§ **The task**
Copy out each line of the data that contains "will".

[Given information — start]

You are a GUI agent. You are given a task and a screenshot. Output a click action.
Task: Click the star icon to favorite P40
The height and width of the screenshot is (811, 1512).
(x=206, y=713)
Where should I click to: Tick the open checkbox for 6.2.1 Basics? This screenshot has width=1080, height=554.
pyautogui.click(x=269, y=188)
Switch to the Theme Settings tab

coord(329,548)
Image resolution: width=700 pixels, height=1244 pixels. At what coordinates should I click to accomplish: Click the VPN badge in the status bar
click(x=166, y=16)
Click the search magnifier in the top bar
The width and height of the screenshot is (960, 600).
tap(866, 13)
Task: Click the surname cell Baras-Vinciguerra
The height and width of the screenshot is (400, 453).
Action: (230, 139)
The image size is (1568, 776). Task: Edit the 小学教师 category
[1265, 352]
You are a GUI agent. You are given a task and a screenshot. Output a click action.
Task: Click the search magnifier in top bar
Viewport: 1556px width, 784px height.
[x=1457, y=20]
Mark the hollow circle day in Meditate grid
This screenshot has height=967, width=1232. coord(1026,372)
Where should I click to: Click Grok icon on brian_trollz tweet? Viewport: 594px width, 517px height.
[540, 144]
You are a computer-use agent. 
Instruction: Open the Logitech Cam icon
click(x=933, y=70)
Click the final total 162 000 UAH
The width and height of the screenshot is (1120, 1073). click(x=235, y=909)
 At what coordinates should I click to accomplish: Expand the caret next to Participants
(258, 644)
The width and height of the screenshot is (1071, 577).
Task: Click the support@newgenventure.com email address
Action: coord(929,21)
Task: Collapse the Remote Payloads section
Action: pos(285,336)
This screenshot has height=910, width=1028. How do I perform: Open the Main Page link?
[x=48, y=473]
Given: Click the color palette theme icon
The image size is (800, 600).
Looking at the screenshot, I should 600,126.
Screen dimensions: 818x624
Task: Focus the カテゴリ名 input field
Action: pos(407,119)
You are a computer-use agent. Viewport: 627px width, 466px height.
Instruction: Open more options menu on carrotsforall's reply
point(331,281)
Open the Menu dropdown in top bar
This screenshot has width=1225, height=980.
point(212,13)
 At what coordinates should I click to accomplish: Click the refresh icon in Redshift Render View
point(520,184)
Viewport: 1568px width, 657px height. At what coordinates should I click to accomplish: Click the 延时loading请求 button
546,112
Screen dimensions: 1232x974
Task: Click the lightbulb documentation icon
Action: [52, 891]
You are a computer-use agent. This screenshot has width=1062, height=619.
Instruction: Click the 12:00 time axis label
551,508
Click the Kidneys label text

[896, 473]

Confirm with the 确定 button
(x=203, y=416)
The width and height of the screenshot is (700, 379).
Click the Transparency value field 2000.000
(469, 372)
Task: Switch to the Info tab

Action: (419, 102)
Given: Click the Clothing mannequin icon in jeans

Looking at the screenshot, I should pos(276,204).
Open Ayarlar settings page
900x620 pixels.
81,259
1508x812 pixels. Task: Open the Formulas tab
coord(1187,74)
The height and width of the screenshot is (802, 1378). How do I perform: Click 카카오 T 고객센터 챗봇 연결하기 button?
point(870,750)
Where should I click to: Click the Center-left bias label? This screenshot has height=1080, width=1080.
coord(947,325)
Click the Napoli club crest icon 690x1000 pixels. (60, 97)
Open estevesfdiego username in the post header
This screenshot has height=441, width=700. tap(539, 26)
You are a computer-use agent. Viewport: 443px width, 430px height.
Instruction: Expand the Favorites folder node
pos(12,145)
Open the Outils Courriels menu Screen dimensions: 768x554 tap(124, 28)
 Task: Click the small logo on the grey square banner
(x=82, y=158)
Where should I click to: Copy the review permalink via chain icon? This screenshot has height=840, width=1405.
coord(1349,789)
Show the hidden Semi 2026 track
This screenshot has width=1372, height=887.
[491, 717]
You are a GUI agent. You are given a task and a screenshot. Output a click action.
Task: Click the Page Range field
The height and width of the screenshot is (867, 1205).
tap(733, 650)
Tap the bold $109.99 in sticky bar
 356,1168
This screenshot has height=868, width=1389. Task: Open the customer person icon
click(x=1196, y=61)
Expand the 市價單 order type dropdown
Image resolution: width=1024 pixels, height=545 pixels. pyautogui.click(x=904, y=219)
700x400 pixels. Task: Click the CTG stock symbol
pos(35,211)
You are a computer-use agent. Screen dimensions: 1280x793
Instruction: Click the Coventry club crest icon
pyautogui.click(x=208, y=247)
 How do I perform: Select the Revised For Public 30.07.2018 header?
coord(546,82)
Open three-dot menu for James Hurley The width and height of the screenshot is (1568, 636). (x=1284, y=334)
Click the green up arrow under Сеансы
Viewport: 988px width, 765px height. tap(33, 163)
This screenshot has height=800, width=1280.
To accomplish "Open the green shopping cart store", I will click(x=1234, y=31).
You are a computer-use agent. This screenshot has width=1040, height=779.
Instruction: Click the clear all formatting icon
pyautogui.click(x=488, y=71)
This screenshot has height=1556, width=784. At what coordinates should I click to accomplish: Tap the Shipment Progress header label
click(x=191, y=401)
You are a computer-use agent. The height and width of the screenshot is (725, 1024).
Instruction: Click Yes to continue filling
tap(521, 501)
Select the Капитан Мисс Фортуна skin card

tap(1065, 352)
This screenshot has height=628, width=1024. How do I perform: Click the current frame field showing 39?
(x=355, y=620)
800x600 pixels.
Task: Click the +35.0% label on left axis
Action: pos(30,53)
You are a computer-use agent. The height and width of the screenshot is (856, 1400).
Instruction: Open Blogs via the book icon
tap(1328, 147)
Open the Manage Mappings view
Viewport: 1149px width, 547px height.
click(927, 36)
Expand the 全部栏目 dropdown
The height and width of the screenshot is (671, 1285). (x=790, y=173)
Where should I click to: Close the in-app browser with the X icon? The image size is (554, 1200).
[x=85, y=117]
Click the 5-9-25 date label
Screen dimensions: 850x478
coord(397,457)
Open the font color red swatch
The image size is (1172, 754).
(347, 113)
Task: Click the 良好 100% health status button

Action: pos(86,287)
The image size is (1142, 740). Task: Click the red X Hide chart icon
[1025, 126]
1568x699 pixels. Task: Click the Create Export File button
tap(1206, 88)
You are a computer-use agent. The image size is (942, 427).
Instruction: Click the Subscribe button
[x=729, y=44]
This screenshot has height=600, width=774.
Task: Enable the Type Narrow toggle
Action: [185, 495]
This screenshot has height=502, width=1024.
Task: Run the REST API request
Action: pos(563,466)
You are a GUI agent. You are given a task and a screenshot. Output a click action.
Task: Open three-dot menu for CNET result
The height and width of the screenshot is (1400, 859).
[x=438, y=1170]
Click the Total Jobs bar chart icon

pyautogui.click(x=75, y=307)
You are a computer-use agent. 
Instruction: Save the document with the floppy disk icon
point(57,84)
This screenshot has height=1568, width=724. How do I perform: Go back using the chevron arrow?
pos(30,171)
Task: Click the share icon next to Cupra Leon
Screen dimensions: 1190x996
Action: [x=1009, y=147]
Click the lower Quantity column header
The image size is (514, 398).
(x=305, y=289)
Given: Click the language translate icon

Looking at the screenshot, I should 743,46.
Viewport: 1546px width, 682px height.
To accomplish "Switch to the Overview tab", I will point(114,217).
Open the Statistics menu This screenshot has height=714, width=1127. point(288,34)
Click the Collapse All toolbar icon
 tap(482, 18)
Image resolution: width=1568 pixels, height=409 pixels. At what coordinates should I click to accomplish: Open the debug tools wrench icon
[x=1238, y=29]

[Given information — finish]

§ **Exercise answer**
To accomplish "Open the green shopping cart store", I will click(x=1234, y=31).
To accomplish "Switch to the Overview tab", I will point(114,217).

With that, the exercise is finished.